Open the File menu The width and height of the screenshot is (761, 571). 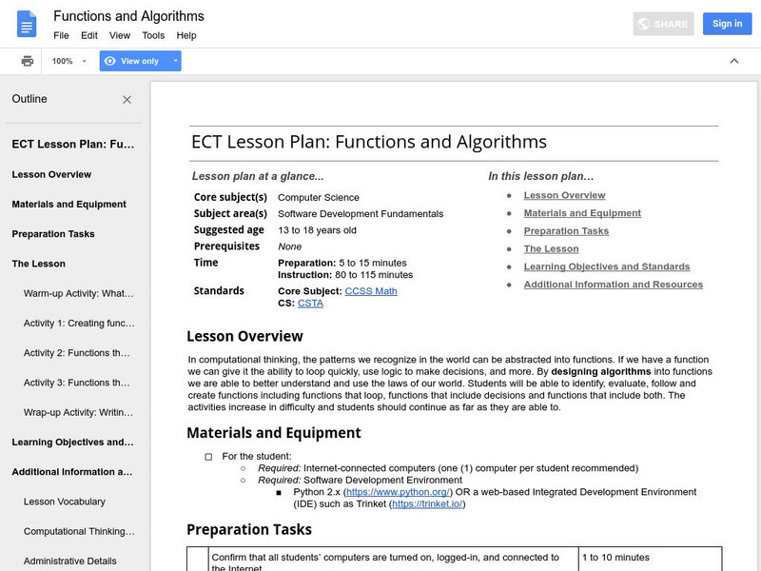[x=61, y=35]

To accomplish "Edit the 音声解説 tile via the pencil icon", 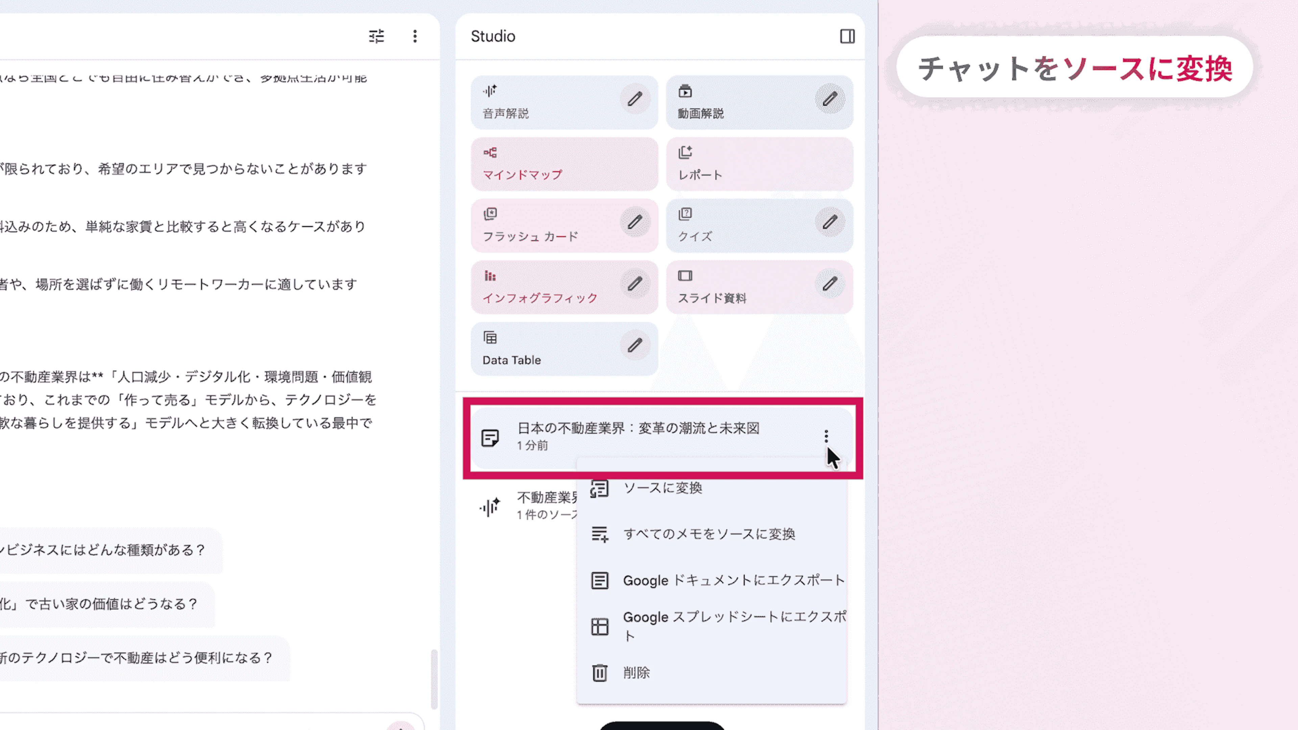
...
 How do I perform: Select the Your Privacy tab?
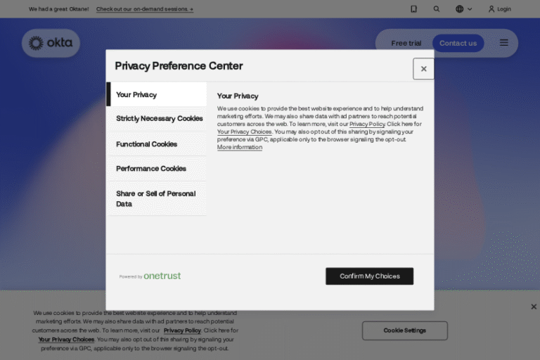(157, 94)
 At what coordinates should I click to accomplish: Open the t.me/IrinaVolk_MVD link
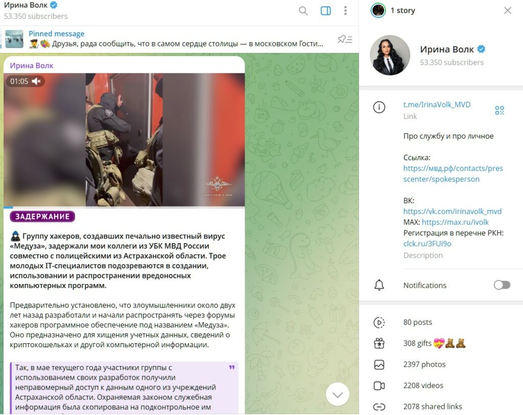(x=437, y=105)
==
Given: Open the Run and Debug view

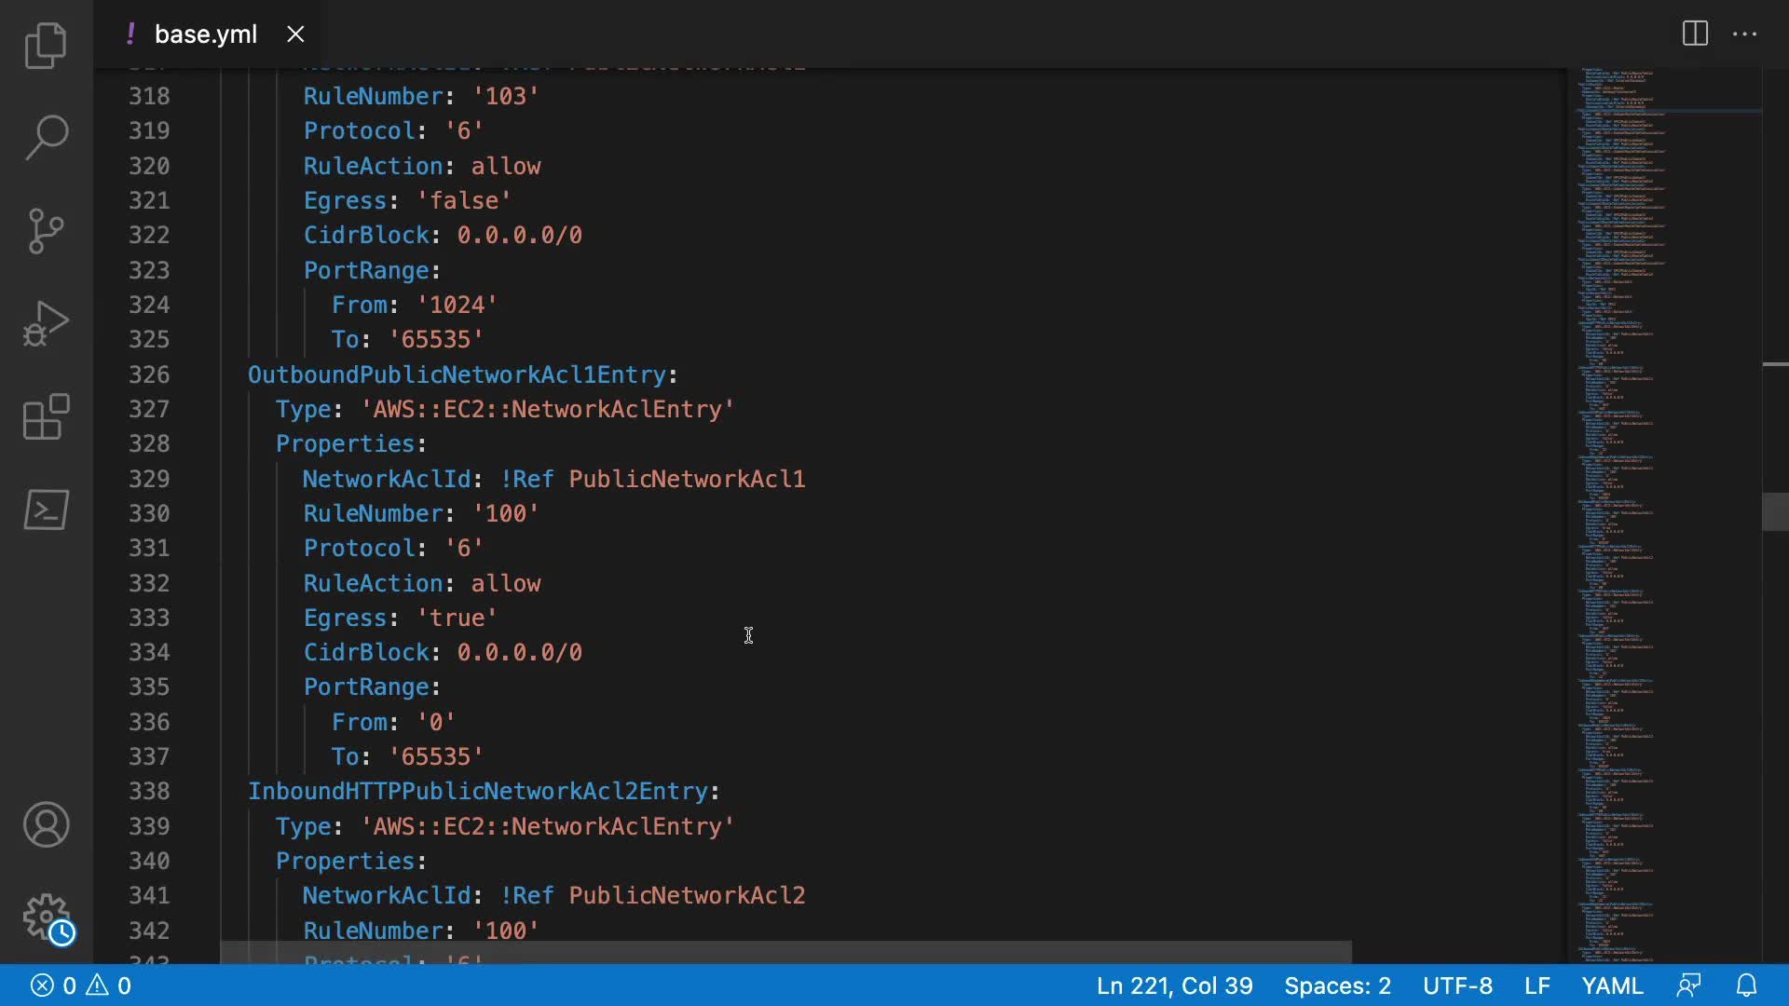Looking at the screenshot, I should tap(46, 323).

### Aim
Return the lines of the material from the line containing "At what coordinates" through the line containing "(x=437, y=105)", inclusive, leaving out the pictures.

### Result for this exercise
 At what coordinates should I click to accomplish: Open the t.me/IrinaVolk_MVD link
(x=437, y=105)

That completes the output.